II. TINJAUAN PUSTAKA
A. Potensi Lahan Kering Lahan kering merupakan salah satu agroekosistem yang mempunyai potensi besar untuk usaha pertanian, baik tanaman pangan, hortikultura (sayuran dan buahbuahan) maupun tanaman tahunan dan peternakan. Berdasarkan Atlas Arahan Tata Ruang Pertanian Indonesia skala 1:1.000.000 (Pusat Penelitian dan Pengembangan Tanah dan Agroklimat, 2001), Indonesia memiliki daratan sekitar 188,20 juta ha, terdiri atas 148 juta ha lahan kering (78%) dan 40,20 juta ha lahan basah (22%).

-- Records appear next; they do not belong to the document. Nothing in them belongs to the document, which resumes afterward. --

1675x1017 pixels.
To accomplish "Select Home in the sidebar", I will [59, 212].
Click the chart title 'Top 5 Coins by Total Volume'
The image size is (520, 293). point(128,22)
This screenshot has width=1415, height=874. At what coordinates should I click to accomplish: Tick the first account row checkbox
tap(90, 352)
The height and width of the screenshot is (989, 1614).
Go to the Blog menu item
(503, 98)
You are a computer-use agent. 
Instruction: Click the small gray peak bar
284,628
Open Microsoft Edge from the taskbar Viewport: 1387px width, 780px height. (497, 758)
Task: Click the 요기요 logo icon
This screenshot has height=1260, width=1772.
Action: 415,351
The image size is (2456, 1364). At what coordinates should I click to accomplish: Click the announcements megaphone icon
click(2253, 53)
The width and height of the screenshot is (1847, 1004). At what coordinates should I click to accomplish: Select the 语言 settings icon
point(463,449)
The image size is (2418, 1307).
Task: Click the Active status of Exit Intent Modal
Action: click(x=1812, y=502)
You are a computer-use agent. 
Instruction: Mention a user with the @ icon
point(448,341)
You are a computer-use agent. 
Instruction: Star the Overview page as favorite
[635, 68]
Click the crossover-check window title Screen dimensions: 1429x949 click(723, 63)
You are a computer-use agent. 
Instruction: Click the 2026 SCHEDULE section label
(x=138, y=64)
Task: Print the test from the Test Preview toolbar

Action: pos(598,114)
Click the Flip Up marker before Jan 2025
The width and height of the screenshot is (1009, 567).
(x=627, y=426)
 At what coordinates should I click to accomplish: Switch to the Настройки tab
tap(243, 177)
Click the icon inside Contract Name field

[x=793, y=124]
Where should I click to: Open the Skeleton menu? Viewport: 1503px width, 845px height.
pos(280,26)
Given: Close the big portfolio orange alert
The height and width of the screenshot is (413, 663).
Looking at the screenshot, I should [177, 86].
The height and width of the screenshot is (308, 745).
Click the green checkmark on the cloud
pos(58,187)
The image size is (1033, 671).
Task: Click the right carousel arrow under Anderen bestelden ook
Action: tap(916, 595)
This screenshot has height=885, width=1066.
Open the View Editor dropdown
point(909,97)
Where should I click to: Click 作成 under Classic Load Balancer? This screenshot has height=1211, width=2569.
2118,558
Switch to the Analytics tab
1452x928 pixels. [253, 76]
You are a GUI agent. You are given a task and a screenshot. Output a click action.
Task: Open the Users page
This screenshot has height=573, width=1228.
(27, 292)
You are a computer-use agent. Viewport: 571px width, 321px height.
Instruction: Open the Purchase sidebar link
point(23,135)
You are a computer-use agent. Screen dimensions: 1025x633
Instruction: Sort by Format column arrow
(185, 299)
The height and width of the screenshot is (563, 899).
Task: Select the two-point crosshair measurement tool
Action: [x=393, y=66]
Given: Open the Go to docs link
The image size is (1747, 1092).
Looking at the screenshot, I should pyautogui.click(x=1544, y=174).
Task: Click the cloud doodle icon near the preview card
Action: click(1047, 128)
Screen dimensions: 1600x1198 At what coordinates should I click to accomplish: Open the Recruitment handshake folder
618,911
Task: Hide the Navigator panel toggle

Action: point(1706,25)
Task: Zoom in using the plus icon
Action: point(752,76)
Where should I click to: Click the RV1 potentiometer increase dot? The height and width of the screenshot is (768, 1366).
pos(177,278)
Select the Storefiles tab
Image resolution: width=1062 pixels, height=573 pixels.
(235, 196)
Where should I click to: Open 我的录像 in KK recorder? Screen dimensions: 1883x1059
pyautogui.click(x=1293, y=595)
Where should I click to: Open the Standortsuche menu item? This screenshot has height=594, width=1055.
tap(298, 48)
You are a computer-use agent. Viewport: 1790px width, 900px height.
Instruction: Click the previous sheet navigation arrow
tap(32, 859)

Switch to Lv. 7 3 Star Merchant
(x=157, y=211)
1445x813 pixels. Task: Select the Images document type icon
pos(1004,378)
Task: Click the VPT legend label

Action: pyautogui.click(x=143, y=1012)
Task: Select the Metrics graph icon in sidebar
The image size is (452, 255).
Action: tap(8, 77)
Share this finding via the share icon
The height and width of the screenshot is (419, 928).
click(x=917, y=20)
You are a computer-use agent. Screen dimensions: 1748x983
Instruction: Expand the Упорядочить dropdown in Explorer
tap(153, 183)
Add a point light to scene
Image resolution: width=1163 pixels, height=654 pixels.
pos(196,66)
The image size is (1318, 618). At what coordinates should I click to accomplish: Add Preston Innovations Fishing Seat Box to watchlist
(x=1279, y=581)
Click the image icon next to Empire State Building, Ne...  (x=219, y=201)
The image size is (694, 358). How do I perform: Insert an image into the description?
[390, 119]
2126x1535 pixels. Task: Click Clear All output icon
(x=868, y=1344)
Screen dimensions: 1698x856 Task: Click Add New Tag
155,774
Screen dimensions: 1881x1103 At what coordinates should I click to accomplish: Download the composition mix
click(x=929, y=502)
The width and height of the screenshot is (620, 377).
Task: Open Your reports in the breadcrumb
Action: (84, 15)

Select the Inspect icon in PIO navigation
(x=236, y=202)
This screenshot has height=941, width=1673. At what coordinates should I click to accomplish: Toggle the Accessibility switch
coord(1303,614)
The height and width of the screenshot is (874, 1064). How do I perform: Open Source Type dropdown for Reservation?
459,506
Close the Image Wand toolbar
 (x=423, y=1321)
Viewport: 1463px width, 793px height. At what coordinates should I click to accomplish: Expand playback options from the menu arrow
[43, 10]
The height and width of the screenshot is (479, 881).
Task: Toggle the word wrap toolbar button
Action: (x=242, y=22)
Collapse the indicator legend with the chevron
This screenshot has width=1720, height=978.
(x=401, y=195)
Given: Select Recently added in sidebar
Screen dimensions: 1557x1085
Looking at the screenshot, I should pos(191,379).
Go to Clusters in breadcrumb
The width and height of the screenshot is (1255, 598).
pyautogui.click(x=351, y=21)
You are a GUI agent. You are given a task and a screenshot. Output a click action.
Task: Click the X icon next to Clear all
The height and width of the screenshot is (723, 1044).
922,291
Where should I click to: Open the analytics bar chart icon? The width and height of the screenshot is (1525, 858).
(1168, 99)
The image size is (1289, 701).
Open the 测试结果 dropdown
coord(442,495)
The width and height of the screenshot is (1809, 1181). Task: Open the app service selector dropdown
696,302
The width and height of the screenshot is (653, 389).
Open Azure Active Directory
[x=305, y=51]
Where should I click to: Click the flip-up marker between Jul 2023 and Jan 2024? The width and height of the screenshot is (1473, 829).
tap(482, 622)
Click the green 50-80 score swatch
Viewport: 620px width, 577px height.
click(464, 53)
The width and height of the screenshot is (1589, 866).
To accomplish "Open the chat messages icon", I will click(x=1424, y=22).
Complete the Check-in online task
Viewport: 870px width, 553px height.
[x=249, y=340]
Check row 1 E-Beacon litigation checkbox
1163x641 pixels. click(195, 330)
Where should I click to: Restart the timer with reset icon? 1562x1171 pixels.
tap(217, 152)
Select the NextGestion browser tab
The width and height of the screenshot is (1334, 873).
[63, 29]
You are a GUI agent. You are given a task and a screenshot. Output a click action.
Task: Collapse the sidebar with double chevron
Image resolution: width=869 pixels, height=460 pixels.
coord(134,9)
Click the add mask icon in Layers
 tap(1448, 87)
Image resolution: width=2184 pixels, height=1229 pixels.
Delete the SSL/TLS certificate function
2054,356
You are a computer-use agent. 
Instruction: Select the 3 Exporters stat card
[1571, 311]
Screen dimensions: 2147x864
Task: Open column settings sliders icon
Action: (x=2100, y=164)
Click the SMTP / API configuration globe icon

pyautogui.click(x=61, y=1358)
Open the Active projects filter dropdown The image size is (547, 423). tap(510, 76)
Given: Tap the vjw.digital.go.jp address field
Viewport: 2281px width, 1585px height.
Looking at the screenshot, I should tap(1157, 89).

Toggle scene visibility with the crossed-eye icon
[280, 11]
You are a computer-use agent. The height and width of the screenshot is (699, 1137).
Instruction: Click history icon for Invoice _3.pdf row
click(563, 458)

Tidak semua lahan kering sesuai untuk pertanian, terutama karena adanya faktor pembatas tanah seperti lereng yang sangat curam atau solum tanah dangkal dan berbatu, atau termasuk kawasan hutan. Dari total luas 148 juta ha, lahan kering yang sesuai untuk budi daya pertanian hanya sekitar 76,22 juta ha (52%), sebagian besar terdapat di dataran rendah (70,71 juta ha atau 93%) dan sisanya di dataran tinggi. Di wilayah dataran rendah, lahan datar bergelombang (lereng < 15%) yang sesuai untuk pertanian tanaman pangan mencakup 23,26 juta ha. Lahan dengan lereng 15−30% lebih sesuai untuk tanaman tahunan (47,45 juta ha). Di dataran tinggi, lahan yang sesuai untuk tanaman pangan hanya sekitar 2,07 juta ha, dan untuk tanaman tahunan 3,44 juta ha (Tabel 1).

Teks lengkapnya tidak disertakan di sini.